In quel contesto, le conversazioni tra prigionieri erano piccole forme di sopravvivenza psicologica che permettevano di restare agganciati a un’idea di normalità. Si parlava a voce bassa, ci si passava poche parole come se fossero oggetti preziosi, si provava a ricordare un volto, una strada, una musica ascoltata anni prima. La disumanizzazione era un processo lento e calibrato, pensato per non lasciare spazio a nessuna forma di reazione. Eppure, anche dentro quel sistema di annientamento, qualcosa continuava a muoversi sotto la superficie: il desiderio di opporsi, la consapevolezza che accettare il proprio destino significava arrendersi completamente.

La notte del 24 marzo 1978, durante un temporale violento, Tamburrini e altri tre prigionieri compresero che stavano per essere uccisi. La decisione di fuggire – nudi, bagnati, feriti, senza alcuna certezza di potercela fare – non fu un atto eroico nel senso tradizionale del termine, ma un gesto di pura sopravvivenza, un’ultima scelta possibile per riaffermare la propria esistenza. Si arrampicarono, aprirono una finestra, salirono sul tetto, si gettarono nel vuoto e corsero attraverso giardini e strade inondate. La fuga dalla Mansión Seré è uno degli episodi più straordinari della storia dei desaparecidos sopravvissuti. Non solo perché quasi nessuno riuscì mai a scappare da quei centri, ma perché la loro evasione si trasformò in un racconto, in un simbolo di resistenza contro un potere che si credeva onnipotente.

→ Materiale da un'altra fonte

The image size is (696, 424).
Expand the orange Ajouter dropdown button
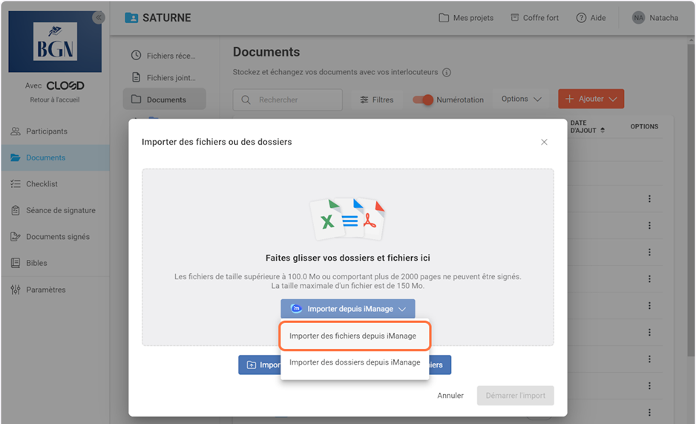591,100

Una volta in salvo, Tamburrini iniziò un percorso che lo portò prima all’esilio e poi, anni dopo, al ritorno in un’Argentina finalmente democratica. Ma non si limitò a sopravvivere, scelse di testimoniare. Il suo libro “Pase libre. La fuga de la Mansión Seré” è un’opera che restituisce dimensione politica alla memoria individuale. Descrive la brutalità con precisione, senza compiacimenti, e allo stesso tempo illumina ciò che la dittatura non era riuscita a spegnere: il pensiero critico, la lucidità, la volontà di rendere pubblica la verità. Anni dopo, il suo racconto ispirerà il film “Crónica de una fuga”, che porterà la sua vicenda all’attenzione internazionale, pur senza riuscire davvero a catturare la complessità del vissuto di quei giorni e di quei mesi.

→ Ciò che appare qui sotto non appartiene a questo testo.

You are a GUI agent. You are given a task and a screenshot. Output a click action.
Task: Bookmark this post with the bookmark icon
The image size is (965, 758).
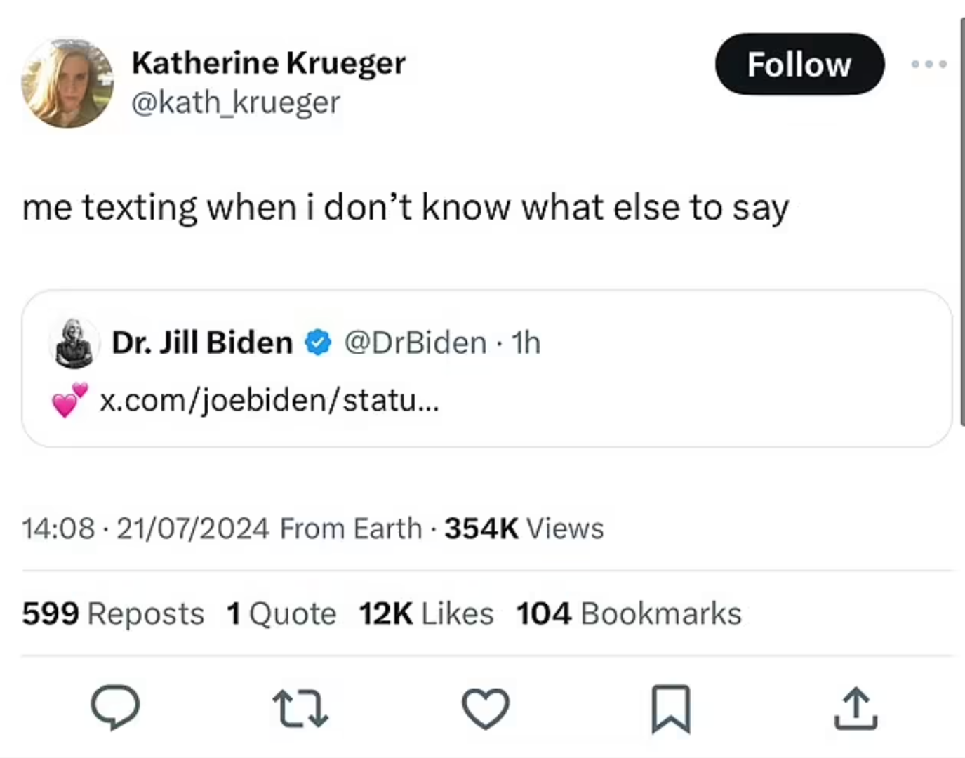click(671, 709)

La storia di Tamburrini riguarda profondamente anche il calcio, benché non parli quasi mai di palloni e partite. Ricorda che lo sport non vive ai margini della società, non è un mondo parallelo o protetto. È un luogo attraversato da storie personali, da tensioni politiche, da fratture sociali, e spesso è una delle prime zone in cui emergono le contraddizioni di un Paese. Tamburrini era un ragazzo che difendeva la porta della sua squadra la domenica e che, improvvisamente, ha dovuto difendere la propria vita con la stessa determinazione, in un contesto incomparabilmente più feroce. Nel 1978 l’Argentina celebrava i Mondiali in un clima di esaltazione nazionale; mentre i gol entravano nei tabelloni luminosi degli stadi, centinaia di persone torturate nei centri clandestini venivano rese invisibili. La fuga di Tamburrini è il controcampo morale di quel Mondiale, ossia la verità che si muove nell’ombra mentre il Paese indossa la maschera.

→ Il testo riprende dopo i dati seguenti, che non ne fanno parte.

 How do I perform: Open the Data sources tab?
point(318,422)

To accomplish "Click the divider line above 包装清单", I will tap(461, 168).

La lezione che lascia è semplice e insieme devastante. Nessuno è al riparo dalla storia, neppure chi pensa di vivere in un mondo circoscritto come quello dello sport. La dignità non è un principio astratto, ma una decisione che richiede coraggio, lucidità e una volontà che non sempre crede di avere. Tamburrini è diventato un simbolo perché ha scelto di non sparire, di non lasciarsi annientare, di trasformare la paura in testimonianza. La sua fuga è una linea di luce dentro una delle epoche più buie del continente sudamericano, ed è anche un avvertimento: la libertà non è mai un bene garantito, e la memoria non è mai qualcosa che si possa delegare agli altri. Deve essere coltivata, raccontata, protetta.